# Movie Review- Mr. & Mrs. Smith



## Lexus (Jan 19, 2005)

_Many married couples have secrets, but one pair of lovebirds discover they've both been living dangerous secret lives in this action thriller laced with comedy. Angelina Jolie and Brad Pitt and play Jane Smith and John Smith, a suburban couple whose marriage has started to go a bit stale. Both silently wish for more excitement in their relationship, but as it happens, each of them is finding plenty of thrills elsewhere. Both Jane and John are world-class assassins who will take on perilous missions for the right price, but neither is aware of the other's secret life. However, when John discovers that Jane is his target in his latest assignment -- and Jane learns she's supposed to kill John -- both their careers and their marriage go through some sudden changes. Mr. and Mrs.

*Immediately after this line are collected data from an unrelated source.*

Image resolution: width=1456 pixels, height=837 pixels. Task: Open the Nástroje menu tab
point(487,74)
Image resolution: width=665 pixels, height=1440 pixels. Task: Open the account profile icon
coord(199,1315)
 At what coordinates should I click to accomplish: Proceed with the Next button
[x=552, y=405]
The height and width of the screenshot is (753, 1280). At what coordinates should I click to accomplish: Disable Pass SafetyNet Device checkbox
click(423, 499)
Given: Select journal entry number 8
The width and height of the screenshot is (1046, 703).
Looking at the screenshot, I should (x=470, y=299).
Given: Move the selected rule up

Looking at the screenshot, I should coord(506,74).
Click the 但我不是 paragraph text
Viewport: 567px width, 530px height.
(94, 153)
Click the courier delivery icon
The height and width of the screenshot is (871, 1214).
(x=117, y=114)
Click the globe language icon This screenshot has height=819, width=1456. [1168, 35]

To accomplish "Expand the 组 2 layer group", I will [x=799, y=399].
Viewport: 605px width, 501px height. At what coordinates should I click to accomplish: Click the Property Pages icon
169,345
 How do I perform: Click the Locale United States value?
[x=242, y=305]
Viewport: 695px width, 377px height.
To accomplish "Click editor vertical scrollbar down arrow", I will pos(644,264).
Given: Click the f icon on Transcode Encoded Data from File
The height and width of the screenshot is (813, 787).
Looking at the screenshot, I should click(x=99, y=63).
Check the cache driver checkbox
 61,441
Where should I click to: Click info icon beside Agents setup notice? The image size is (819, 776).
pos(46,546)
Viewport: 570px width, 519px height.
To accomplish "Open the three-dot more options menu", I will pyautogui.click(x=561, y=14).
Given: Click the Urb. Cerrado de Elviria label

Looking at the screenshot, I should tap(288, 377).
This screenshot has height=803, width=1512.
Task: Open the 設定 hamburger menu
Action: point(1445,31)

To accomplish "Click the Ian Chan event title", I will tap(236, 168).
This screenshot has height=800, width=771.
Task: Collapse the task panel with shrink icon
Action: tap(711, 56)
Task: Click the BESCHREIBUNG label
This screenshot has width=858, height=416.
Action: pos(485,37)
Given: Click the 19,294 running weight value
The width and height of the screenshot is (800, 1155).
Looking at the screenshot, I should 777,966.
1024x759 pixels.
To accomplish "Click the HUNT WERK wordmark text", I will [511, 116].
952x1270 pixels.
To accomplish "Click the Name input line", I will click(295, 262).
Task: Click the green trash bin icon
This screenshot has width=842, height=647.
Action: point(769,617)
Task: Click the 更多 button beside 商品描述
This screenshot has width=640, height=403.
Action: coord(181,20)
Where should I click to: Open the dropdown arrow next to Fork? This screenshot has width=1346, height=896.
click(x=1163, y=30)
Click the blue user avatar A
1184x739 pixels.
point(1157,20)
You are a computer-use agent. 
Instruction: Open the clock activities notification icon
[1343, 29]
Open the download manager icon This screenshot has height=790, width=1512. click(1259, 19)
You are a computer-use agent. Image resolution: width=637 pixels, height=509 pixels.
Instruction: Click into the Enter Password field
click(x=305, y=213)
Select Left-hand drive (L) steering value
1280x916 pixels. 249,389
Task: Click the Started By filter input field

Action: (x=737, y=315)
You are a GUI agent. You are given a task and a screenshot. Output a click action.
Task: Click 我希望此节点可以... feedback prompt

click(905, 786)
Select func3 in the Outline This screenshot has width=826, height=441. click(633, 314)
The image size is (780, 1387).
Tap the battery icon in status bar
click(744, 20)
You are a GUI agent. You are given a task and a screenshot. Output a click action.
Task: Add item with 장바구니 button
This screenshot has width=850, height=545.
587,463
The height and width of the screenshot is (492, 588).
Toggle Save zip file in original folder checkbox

Smith also stars Adam Brody, Kerry Washington, and Vince Vaughn. _


*Well, went to see this one last night. It was better than I expected. Lots of action and a very hot love scene. I actually liked the plot. I would recommend going if you are either fans of Brad or Angelina, and even if your not!*


----------



## fish_doc (Jan 31, 2005)

Wow you go to alot of movies. The last movie I went to was about 3 yrs ago. So I guess I am at the other extreme. LOL


----------



## Lexus (Jan 19, 2005)

I saw Star Wars the weekend it opened.


----------



## Pac-Man (Mar 18, 2005)

I saw starwars too. Good movie. Haven't seen batman yet though.


----------